▸ **Material provided**:
■ ■ ■ ■ ■
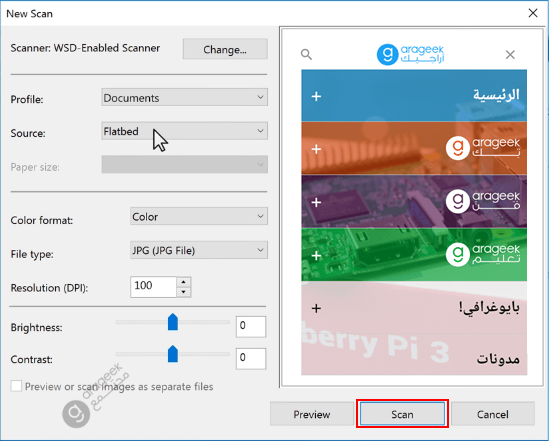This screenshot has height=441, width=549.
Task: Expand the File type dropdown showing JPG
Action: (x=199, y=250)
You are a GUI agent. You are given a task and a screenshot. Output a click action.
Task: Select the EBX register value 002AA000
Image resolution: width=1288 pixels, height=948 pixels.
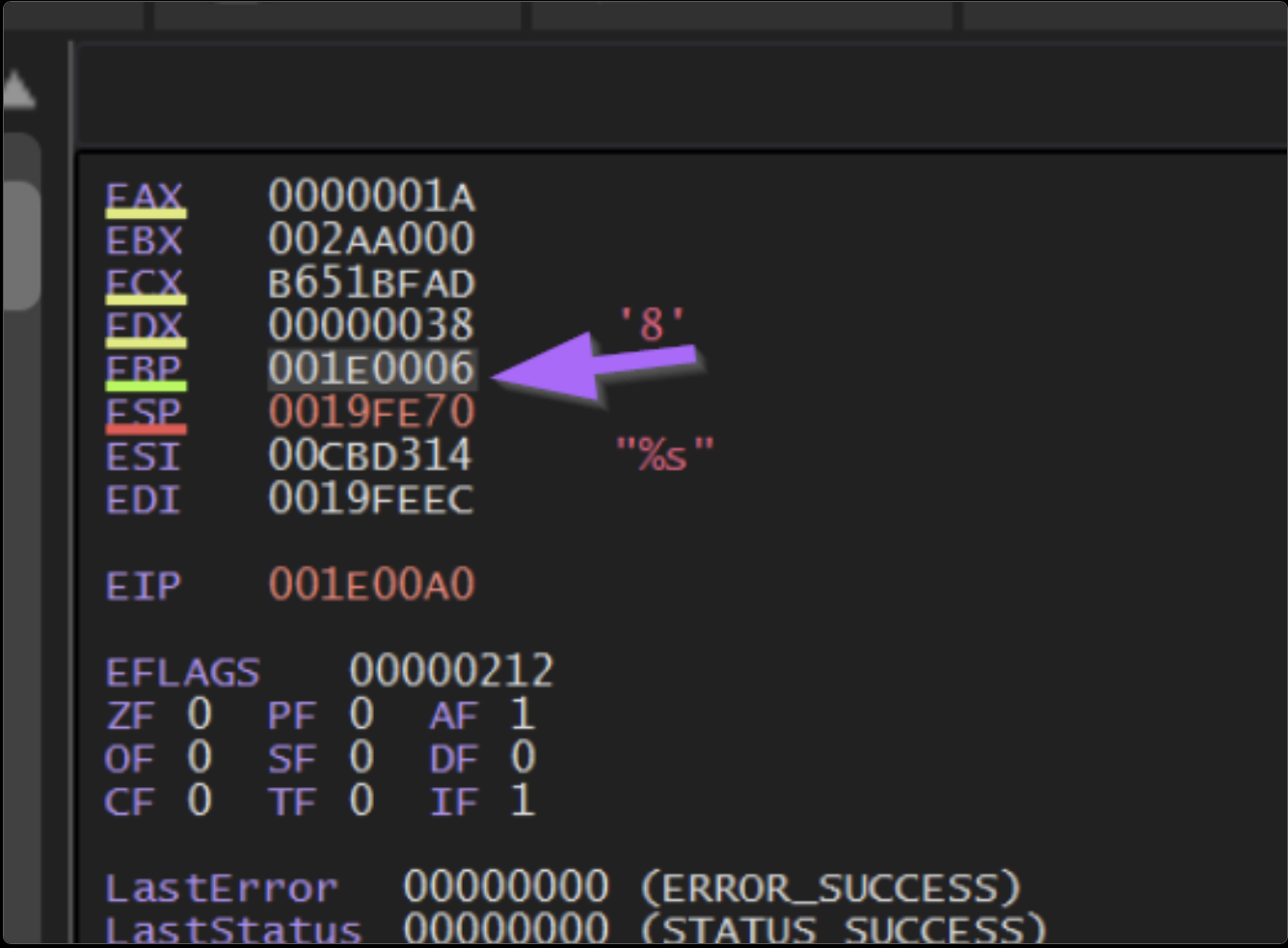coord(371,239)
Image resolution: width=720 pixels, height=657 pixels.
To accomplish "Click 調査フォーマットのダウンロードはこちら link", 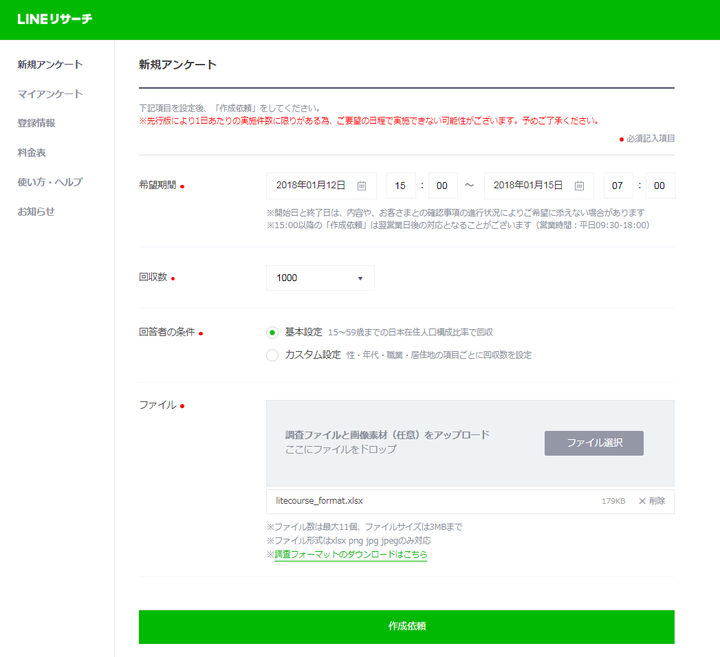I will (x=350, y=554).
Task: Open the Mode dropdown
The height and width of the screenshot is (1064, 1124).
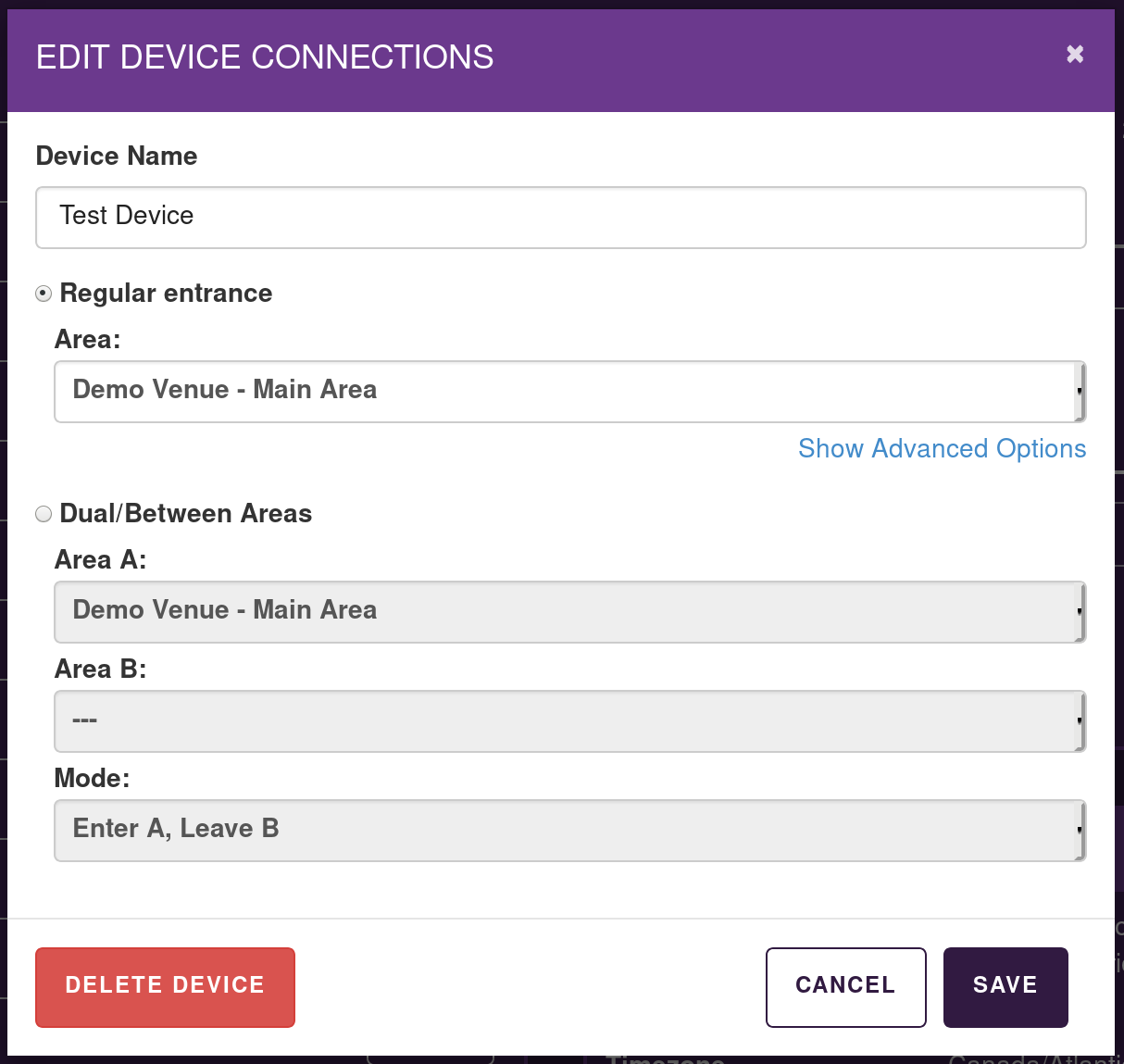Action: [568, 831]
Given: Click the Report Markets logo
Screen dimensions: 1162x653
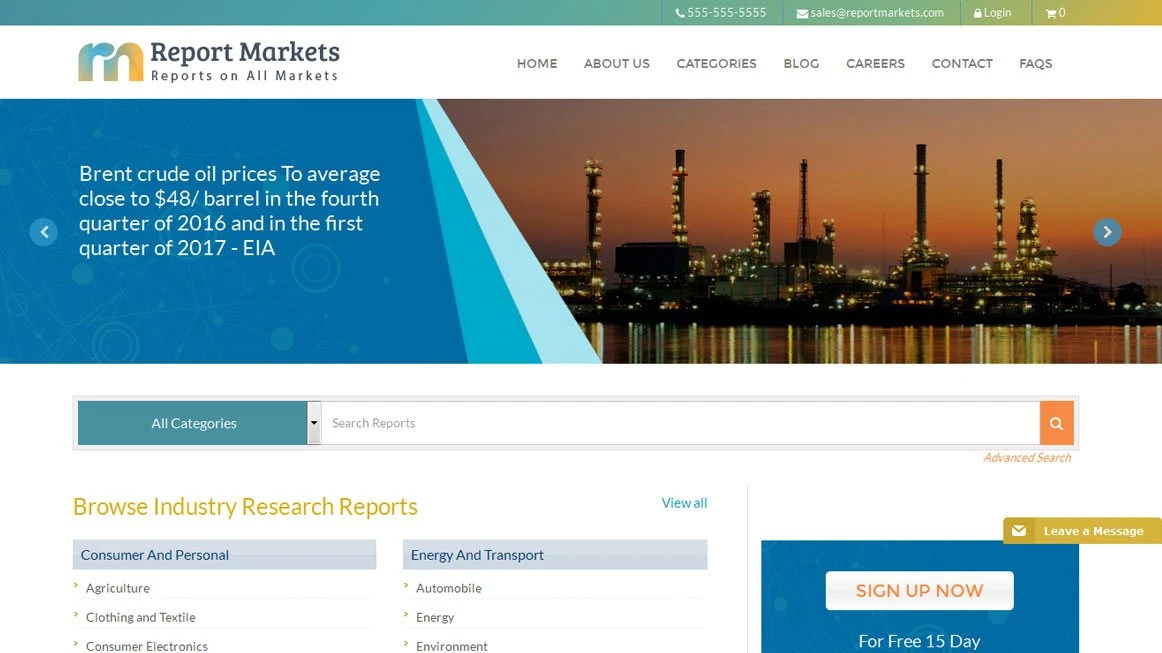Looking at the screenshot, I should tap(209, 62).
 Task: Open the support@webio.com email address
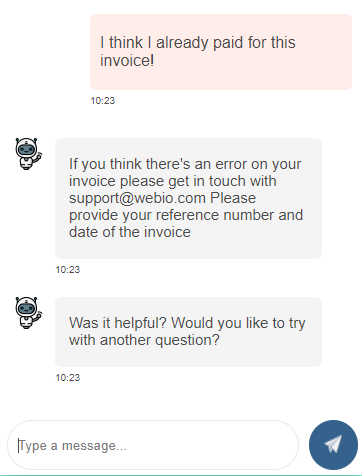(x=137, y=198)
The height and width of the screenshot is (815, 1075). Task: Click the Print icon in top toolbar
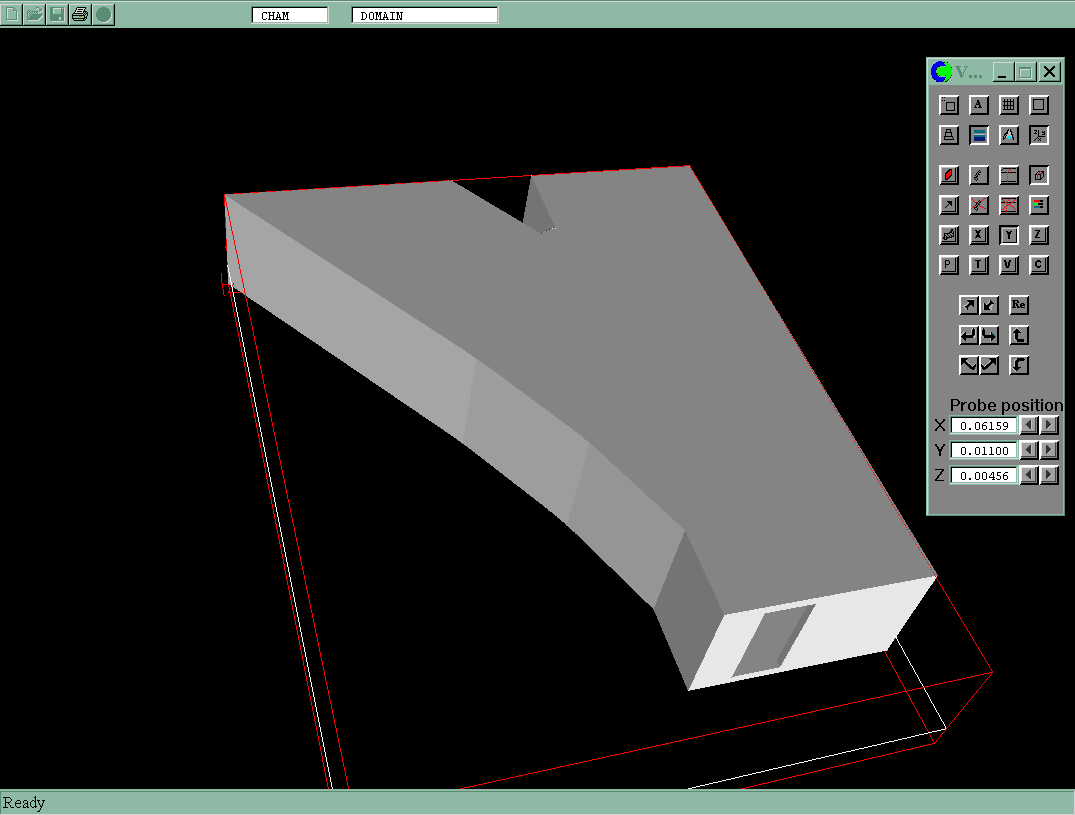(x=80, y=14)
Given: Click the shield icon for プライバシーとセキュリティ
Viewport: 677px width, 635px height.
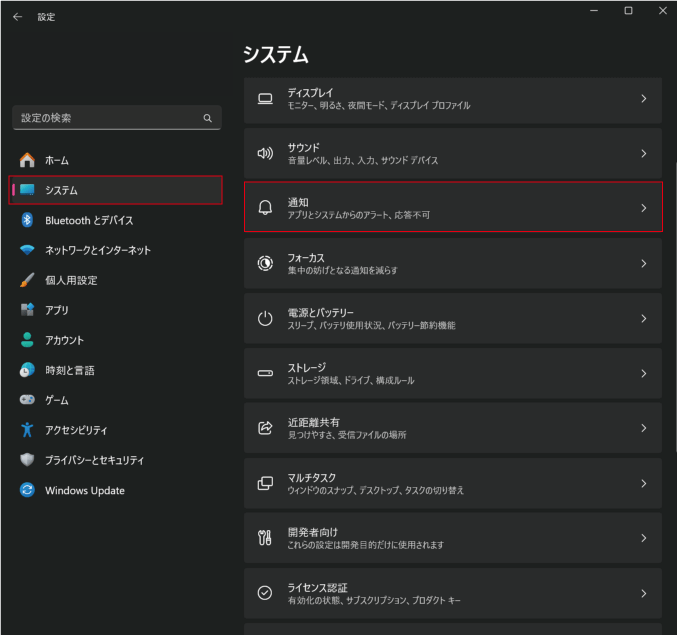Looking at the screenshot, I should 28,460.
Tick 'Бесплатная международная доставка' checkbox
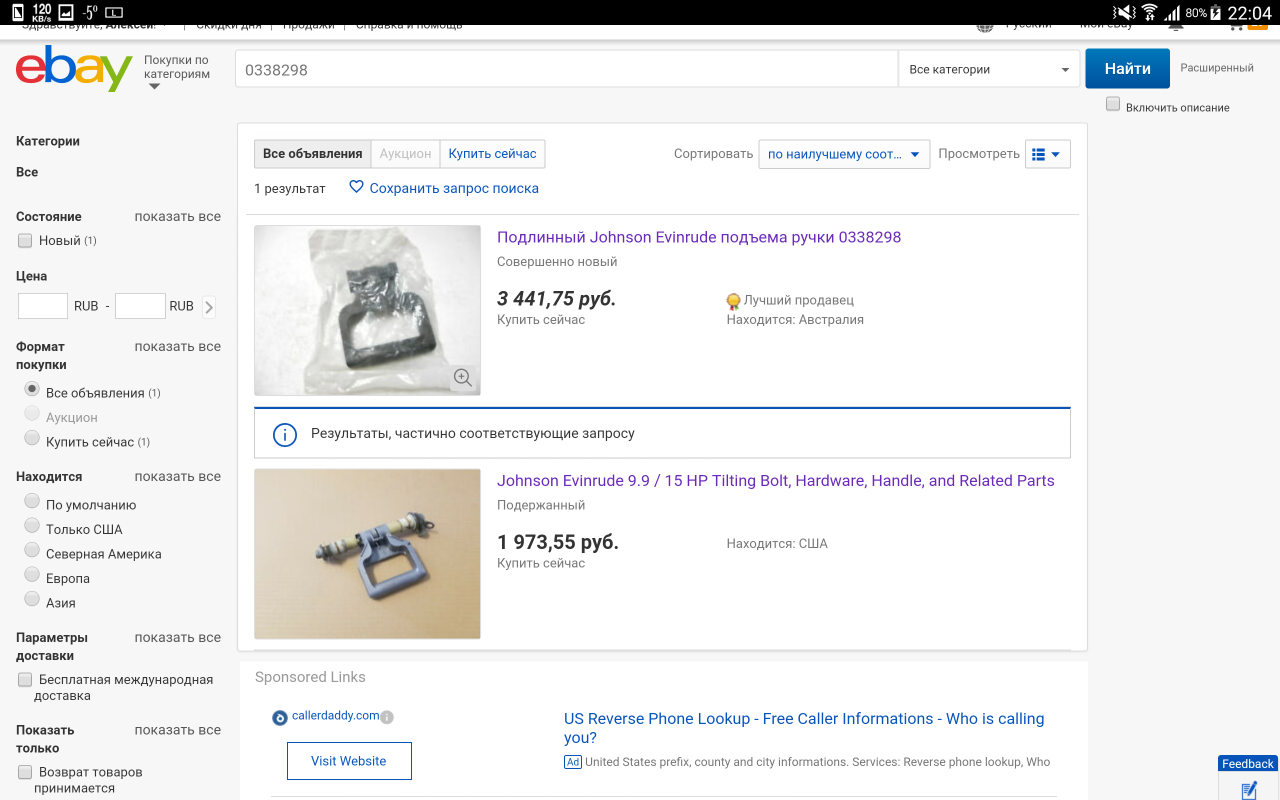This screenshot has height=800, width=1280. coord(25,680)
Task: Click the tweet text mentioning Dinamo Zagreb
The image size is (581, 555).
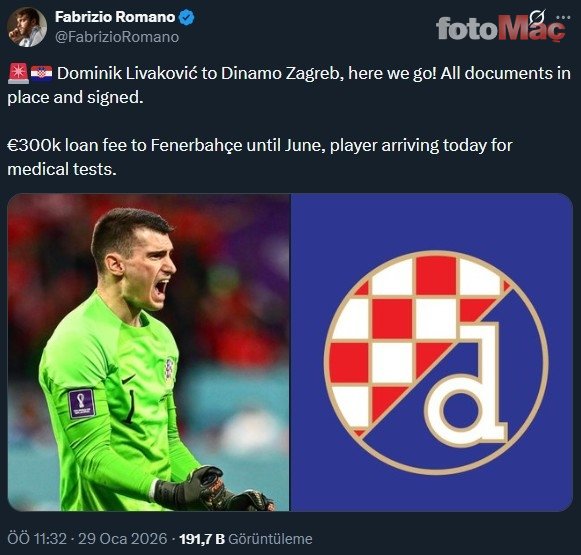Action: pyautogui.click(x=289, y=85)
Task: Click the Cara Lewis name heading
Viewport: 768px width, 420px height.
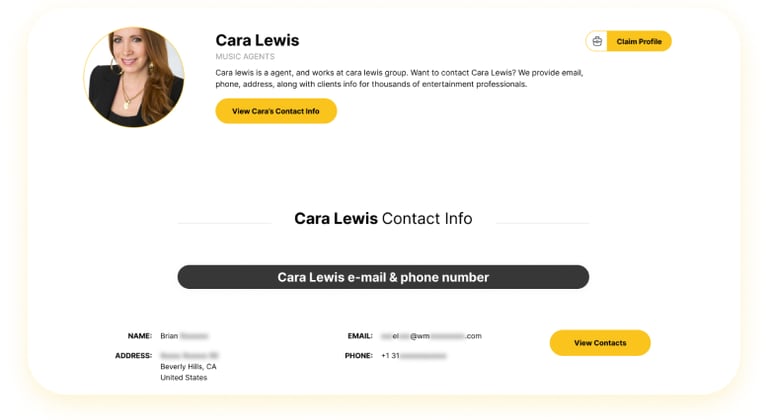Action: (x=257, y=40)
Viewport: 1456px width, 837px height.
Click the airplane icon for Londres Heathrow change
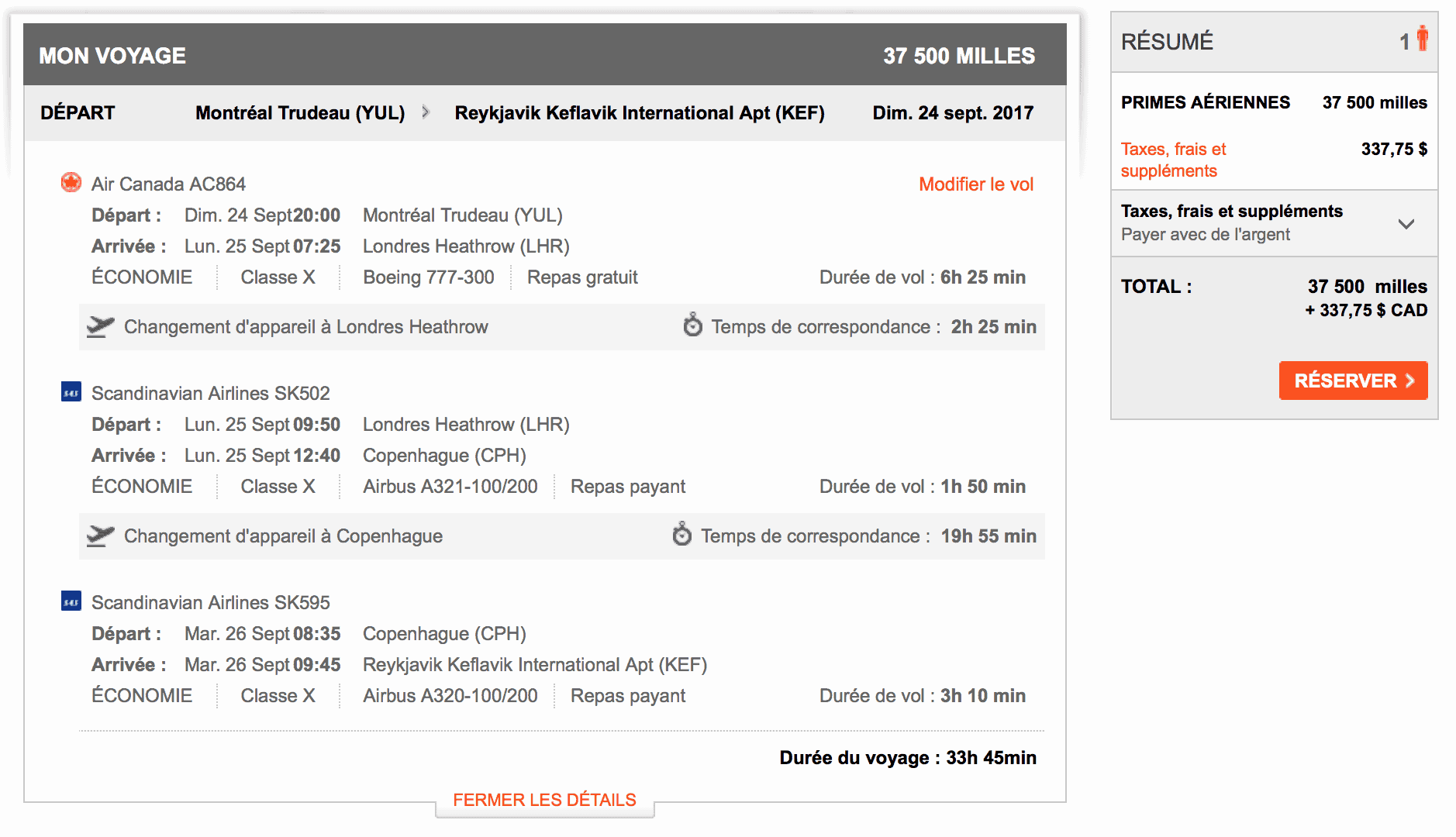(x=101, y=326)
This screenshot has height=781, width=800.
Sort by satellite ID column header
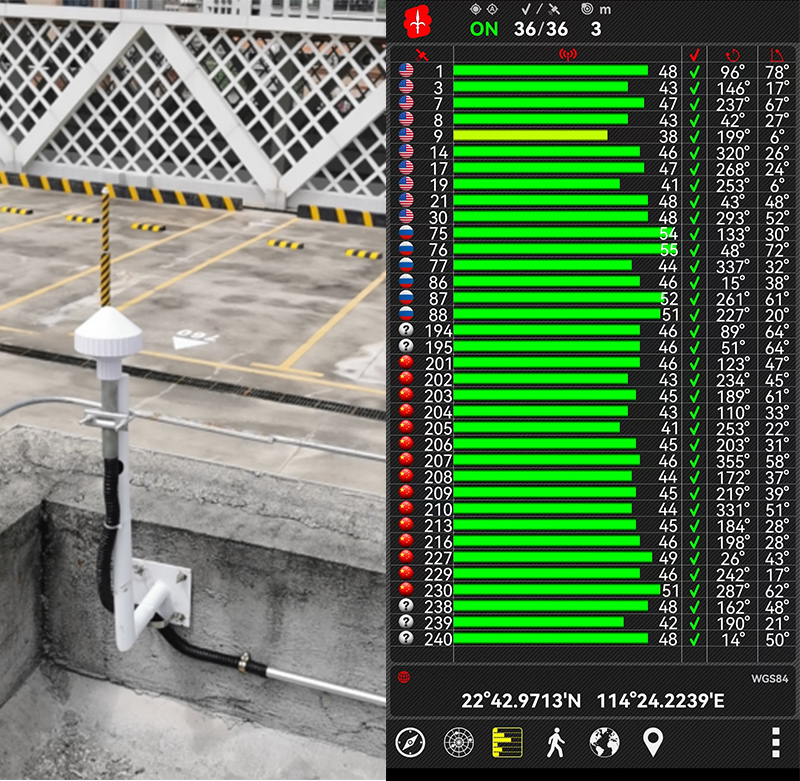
■ ■ ■ ■ ■
▸ **Exercise objective**:
Above are entries with pictures among them. Write out exactly the lines from the one containing "You are a GUI" through the one containing "Image resolution: width=720", ends included, and leave those pictures out.

▸ **Solved exercise**:
You are a GUI agent. You are given a task and a screenshot. Output a click action.
Task: Select the EBX register value 002AA000
Image resolution: width=1288 pixels, height=948 pixels.
coord(371,239)
Image resolution: width=720 pixels, height=657 pixels.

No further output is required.